Saved entries:
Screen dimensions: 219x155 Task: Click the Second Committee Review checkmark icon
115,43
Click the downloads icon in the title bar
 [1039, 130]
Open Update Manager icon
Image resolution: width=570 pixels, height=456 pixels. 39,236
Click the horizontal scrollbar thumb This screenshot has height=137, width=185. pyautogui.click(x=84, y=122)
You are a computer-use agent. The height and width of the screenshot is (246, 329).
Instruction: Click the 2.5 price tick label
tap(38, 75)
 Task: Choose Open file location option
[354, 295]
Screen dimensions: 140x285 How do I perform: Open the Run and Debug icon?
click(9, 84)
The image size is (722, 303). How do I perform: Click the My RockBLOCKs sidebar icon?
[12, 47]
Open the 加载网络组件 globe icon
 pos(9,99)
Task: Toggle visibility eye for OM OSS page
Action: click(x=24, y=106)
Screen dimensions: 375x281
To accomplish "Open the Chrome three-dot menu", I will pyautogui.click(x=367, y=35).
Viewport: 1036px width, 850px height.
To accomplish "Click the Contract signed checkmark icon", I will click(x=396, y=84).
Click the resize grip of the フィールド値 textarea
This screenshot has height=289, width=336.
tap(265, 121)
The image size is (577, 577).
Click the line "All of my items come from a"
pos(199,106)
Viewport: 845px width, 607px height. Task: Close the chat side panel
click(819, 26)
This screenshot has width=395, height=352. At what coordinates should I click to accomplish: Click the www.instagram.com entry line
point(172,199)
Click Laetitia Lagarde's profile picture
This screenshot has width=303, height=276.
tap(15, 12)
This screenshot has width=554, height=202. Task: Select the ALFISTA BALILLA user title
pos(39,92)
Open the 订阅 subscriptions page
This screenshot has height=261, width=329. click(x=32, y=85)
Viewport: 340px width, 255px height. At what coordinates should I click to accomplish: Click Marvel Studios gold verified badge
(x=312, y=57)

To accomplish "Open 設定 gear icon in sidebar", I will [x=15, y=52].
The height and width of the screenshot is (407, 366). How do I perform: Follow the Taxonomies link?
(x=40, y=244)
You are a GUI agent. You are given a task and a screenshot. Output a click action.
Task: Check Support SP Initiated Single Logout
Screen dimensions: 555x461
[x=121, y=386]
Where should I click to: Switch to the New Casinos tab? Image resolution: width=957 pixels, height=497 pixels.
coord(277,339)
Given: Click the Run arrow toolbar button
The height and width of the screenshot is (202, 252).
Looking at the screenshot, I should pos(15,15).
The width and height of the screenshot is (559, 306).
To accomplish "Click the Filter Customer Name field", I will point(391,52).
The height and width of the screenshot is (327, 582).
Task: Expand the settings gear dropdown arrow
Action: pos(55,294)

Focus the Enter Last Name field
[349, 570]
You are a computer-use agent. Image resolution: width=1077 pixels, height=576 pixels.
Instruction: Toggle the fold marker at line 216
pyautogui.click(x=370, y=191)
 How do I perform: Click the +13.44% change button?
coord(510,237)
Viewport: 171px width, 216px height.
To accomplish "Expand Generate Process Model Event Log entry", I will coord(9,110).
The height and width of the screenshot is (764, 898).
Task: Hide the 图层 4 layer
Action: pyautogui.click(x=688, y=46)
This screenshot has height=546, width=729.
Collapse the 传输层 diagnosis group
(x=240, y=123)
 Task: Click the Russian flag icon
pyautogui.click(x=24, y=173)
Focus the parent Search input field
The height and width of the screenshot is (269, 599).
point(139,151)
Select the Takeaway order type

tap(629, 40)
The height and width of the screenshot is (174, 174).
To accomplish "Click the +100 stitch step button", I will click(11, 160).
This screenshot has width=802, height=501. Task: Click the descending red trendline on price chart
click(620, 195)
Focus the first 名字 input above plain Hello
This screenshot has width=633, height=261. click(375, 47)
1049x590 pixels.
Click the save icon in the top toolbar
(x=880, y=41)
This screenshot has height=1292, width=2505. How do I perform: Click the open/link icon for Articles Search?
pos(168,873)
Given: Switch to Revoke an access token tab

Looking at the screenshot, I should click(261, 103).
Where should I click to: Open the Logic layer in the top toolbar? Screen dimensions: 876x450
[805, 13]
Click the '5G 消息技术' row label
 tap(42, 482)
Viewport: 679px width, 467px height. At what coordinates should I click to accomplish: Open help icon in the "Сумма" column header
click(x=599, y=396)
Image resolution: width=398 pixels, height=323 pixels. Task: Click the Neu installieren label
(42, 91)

To do →
The reply must repeat all of the records precisely.

Completed exercise →
Screen dimensions: 219x155 Task: Click the Second Committee Review checkmark icon
115,43
Click the downloads icon in the title bar
 [1039, 130]
Open Update Manager icon
Image resolution: width=570 pixels, height=456 pixels. 39,236
Click the horizontal scrollbar thumb This screenshot has height=137, width=185. pyautogui.click(x=84, y=122)
You are a computer-use agent. The height and width of the screenshot is (246, 329).
Instruction: Click the 2.5 price tick label
tap(38, 75)
 Task: Choose Open file location option
[354, 295]
Screen dimensions: 140x285 How do I perform: Open the Run and Debug icon?
click(9, 84)
The image size is (722, 303). How do I perform: Click the My RockBLOCKs sidebar icon?
[12, 47]
Open the 加载网络组件 globe icon
 pos(9,99)
Task: Toggle visibility eye for OM OSS page
Action: click(x=24, y=106)
Screen dimensions: 375x281
To accomplish "Open the Chrome three-dot menu", I will pyautogui.click(x=367, y=35).
Viewport: 1036px width, 850px height.
To accomplish "Click the Contract signed checkmark icon", I will click(x=396, y=84).
Click the resize grip of the フィールド値 textarea
This screenshot has height=289, width=336.
tap(265, 121)
The image size is (577, 577).
Click the line "All of my items come from a"
pos(199,106)
Viewport: 845px width, 607px height. Task: Close the chat side panel
click(819, 26)
This screenshot has width=395, height=352. At what coordinates should I click to accomplish: Click the www.instagram.com entry line
point(172,199)
Click Laetitia Lagarde's profile picture
This screenshot has width=303, height=276.
tap(15, 12)
This screenshot has width=554, height=202. Task: Select the ALFISTA BALILLA user title
pos(39,92)
Open the 订阅 subscriptions page
This screenshot has height=261, width=329. click(x=32, y=85)
Viewport: 340px width, 255px height. At what coordinates should I click to accomplish: Click Marvel Studios gold verified badge
(x=312, y=57)

To accomplish "Open 設定 gear icon in sidebar", I will [x=15, y=52].
The height and width of the screenshot is (407, 366). How do I perform: Follow the Taxonomies link?
(x=40, y=244)
You are a GUI agent. You are given a task and a screenshot. Output a click action.
Task: Check Support SP Initiated Single Logout
Screen dimensions: 555x461
[x=121, y=386]
Where should I click to: Switch to the New Casinos tab? Image resolution: width=957 pixels, height=497 pixels.
coord(277,339)
Given: Click the Run arrow toolbar button
The height and width of the screenshot is (202, 252).
Looking at the screenshot, I should pos(15,15).
The width and height of the screenshot is (559, 306).
To accomplish "Click the Filter Customer Name field", I will point(391,52).
The height and width of the screenshot is (327, 582).
Task: Expand the settings gear dropdown arrow
Action: pos(55,294)

Focus the Enter Last Name field
[349, 570]
You are a computer-use agent. Image resolution: width=1077 pixels, height=576 pixels.
Instruction: Toggle the fold marker at line 216
pyautogui.click(x=370, y=191)
 How do I perform: Click the +13.44% change button?
coord(510,237)
Viewport: 171px width, 216px height.
To accomplish "Expand Generate Process Model Event Log entry", I will coord(9,110).
The height and width of the screenshot is (764, 898).
Task: Hide the 图层 4 layer
Action: pyautogui.click(x=688, y=46)
This screenshot has height=546, width=729.
Collapse the 传输层 diagnosis group
(x=240, y=123)
 Task: Click the Russian flag icon
pyautogui.click(x=24, y=173)
Focus the parent Search input field
The height and width of the screenshot is (269, 599).
point(139,151)
Select the Takeaway order type

tap(629, 40)
The height and width of the screenshot is (174, 174).
To accomplish "Click the +100 stitch step button", I will click(11, 160).
This screenshot has width=802, height=501. Task: Click the descending red trendline on price chart
click(620, 195)
Focus the first 名字 input above plain Hello
This screenshot has width=633, height=261. click(375, 47)
1049x590 pixels.
Click the save icon in the top toolbar
(x=880, y=41)
This screenshot has height=1292, width=2505. How do I perform: Click the open/link icon for Articles Search?
pos(168,873)
Given: Switch to Revoke an access token tab

Looking at the screenshot, I should click(261, 103).
Where should I click to: Open the Logic layer in the top toolbar? Screen dimensions: 876x450
[805, 13]
Click the '5G 消息技术' row label
 tap(42, 482)
Viewport: 679px width, 467px height. At what coordinates should I click to accomplish: Open help icon in the "Сумма" column header
click(x=599, y=396)
Image resolution: width=398 pixels, height=323 pixels. Task: Click the Neu installieren label
(42, 91)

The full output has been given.